▶ **INFORMATION PROVIDED**
>>>
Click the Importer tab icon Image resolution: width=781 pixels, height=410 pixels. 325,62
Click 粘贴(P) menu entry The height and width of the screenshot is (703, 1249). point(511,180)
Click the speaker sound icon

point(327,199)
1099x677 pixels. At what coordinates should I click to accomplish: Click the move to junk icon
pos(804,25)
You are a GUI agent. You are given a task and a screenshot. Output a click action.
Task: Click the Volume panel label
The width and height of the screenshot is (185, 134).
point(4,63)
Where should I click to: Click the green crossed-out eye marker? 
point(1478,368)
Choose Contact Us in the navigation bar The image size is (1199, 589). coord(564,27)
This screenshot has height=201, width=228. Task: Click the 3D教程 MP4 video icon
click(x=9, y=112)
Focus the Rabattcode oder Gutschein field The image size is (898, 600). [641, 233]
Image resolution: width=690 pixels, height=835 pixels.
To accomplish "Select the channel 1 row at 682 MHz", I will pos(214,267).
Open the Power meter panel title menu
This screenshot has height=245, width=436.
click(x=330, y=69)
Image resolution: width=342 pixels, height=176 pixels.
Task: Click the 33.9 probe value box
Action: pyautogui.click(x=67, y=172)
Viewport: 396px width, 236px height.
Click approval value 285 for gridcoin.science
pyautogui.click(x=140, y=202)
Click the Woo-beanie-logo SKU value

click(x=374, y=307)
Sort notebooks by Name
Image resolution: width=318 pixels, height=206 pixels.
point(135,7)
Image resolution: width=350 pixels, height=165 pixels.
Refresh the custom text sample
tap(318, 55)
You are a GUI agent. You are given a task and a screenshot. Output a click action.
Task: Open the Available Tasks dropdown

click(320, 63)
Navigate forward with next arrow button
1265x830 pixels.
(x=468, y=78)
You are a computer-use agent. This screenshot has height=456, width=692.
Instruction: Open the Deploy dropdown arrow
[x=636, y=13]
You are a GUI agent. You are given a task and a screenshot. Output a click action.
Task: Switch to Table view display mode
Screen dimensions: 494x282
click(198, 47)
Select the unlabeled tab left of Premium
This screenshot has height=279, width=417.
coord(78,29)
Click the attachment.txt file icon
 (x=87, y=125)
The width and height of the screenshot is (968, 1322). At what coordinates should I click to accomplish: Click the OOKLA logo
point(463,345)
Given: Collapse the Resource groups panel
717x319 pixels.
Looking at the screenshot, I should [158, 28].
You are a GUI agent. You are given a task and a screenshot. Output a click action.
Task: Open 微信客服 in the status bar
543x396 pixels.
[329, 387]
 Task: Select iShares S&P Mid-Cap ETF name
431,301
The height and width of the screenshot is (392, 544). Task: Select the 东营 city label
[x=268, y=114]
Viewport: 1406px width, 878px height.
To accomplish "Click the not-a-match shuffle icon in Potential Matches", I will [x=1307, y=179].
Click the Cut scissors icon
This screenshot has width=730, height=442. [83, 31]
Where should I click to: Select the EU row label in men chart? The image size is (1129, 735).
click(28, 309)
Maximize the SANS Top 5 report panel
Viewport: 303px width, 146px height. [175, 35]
<<<
▶ **AIM**
Write out unchanged the part of the listing that opens with its first line and closes with the line containing "Focus the Rabattcode", including both of those lines.

▶ **ANSWER TO THE TASK**
Click the Importer tab icon Image resolution: width=781 pixels, height=410 pixels. 325,62
Click 粘贴(P) menu entry The height and width of the screenshot is (703, 1249). point(511,180)
Click the speaker sound icon

point(327,199)
1099x677 pixels. At what coordinates should I click to accomplish: Click the move to junk icon
pos(804,25)
You are a GUI agent. You are given a task and a screenshot. Output a click action.
Task: Click the Volume panel label
The width and height of the screenshot is (185, 134).
point(4,63)
Where should I click to: Click the green crossed-out eye marker? 
point(1478,368)
Choose Contact Us in the navigation bar The image size is (1199, 589). coord(564,27)
This screenshot has height=201, width=228. Task: Click the 3D教程 MP4 video icon
click(x=9, y=112)
Focus the Rabattcode oder Gutschein field The image size is (898, 600). [641, 233]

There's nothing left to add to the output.